Cuando una obra pública se entrega, no solo cambian calles: cambian rutinas, se acortan trayectos y se abren oportunidades. Y eso fue justamente lo que ocurrió en El Paraíso y Guadalupe La Venta, donde el presidente municipal de El Marqués, Rodrigo Monsalvo Castelán, encabezó la entrega de dos obras de urbanización que representan más de 14 millones de pesos invertidos en mejorar la vida de casi mil 100 habitantes. Obras que no brillan por la foto, sino por el impacto en las familias que las caminan, las viven y las necesitan.
En El Paraíso, la transformación fue profunda: guarniciones nuevas, banquetas dignas, pavimento con concreto estampado y empedrado, además de la instalación de tuberías de agua potable y drenaje sanitario que garantizan servicios básicos sin fugas, sin riesgos y sin improvisaciones. Una obra que beneficia a 156 personas y que devuelve lo fundamental: movilidad segura, infraestructura ordenada y una calle que ya no se siente olvidada.
En Guadalupe La Venta, la historia va por la misma ruta. La urbanización de la calle Corregidora —una vialidad clave para su gente— trajo pavimento nuevo, empedrado reforzado y topes que ordenan el tránsito. Aquí, la inversión supera los ocho millones de pesos y toca la vida diaria de 937 habitantes que hoy tienen un camino más seguro, más transitable y más digno.

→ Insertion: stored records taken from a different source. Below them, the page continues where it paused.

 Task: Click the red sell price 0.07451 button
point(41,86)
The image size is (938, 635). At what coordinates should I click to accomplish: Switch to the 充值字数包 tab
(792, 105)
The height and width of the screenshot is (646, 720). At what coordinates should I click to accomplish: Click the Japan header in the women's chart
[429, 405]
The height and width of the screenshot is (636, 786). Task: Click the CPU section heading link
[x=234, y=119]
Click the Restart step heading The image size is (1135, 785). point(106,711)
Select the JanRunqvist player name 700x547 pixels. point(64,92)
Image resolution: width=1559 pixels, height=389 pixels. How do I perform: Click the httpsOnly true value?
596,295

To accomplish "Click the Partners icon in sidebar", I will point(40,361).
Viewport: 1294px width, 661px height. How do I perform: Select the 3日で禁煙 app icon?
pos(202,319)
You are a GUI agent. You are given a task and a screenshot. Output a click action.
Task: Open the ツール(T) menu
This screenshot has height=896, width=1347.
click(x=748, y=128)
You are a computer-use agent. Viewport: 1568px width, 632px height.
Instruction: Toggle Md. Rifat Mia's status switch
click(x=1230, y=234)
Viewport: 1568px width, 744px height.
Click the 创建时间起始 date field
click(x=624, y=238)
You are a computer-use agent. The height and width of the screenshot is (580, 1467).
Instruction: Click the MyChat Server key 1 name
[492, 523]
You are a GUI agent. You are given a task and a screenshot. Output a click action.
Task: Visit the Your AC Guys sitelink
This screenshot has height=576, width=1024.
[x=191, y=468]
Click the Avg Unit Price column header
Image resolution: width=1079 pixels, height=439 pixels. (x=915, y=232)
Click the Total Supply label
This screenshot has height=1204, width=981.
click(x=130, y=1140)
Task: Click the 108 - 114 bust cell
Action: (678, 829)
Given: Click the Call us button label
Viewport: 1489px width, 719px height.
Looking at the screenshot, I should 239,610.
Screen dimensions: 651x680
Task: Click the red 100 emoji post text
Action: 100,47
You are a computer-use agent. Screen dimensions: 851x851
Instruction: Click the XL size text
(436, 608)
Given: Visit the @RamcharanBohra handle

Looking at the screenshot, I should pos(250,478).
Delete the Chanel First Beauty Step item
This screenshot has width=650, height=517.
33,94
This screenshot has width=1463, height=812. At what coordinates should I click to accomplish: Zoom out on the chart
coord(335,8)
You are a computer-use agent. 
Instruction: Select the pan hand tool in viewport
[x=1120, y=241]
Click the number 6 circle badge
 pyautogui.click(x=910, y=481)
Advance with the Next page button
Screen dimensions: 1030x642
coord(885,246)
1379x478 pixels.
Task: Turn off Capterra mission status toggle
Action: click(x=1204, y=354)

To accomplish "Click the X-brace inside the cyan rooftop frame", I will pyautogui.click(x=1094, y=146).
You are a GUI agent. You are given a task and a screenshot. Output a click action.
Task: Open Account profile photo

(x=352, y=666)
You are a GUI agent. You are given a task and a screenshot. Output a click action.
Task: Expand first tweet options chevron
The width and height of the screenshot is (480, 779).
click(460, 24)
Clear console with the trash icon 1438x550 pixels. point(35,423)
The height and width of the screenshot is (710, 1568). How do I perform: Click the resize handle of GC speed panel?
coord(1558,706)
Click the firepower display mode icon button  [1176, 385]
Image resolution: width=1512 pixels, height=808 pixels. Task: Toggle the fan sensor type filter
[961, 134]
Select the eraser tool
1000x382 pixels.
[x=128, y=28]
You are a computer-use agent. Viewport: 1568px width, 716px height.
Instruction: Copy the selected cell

Y no se queda ahí: Monsalvo anunció que en 2025–2026 iniciará la intervención de la calle Amealco, confirmando que la apuesta por infraestructura es un compromiso continuo, no un evento aislado.
Estas obras forman parte del programa permanente de urbanización del municipio, un esfuerzo que busca equilibrar el desarrollo, cerrar brechas y garantizar que las comunidades marquesinas reciban infraestructura que transforme su calidad de vida. Porque cuando el recurso se usa donde más hace falta, la política deja de ser discurso y se vuelve servicio.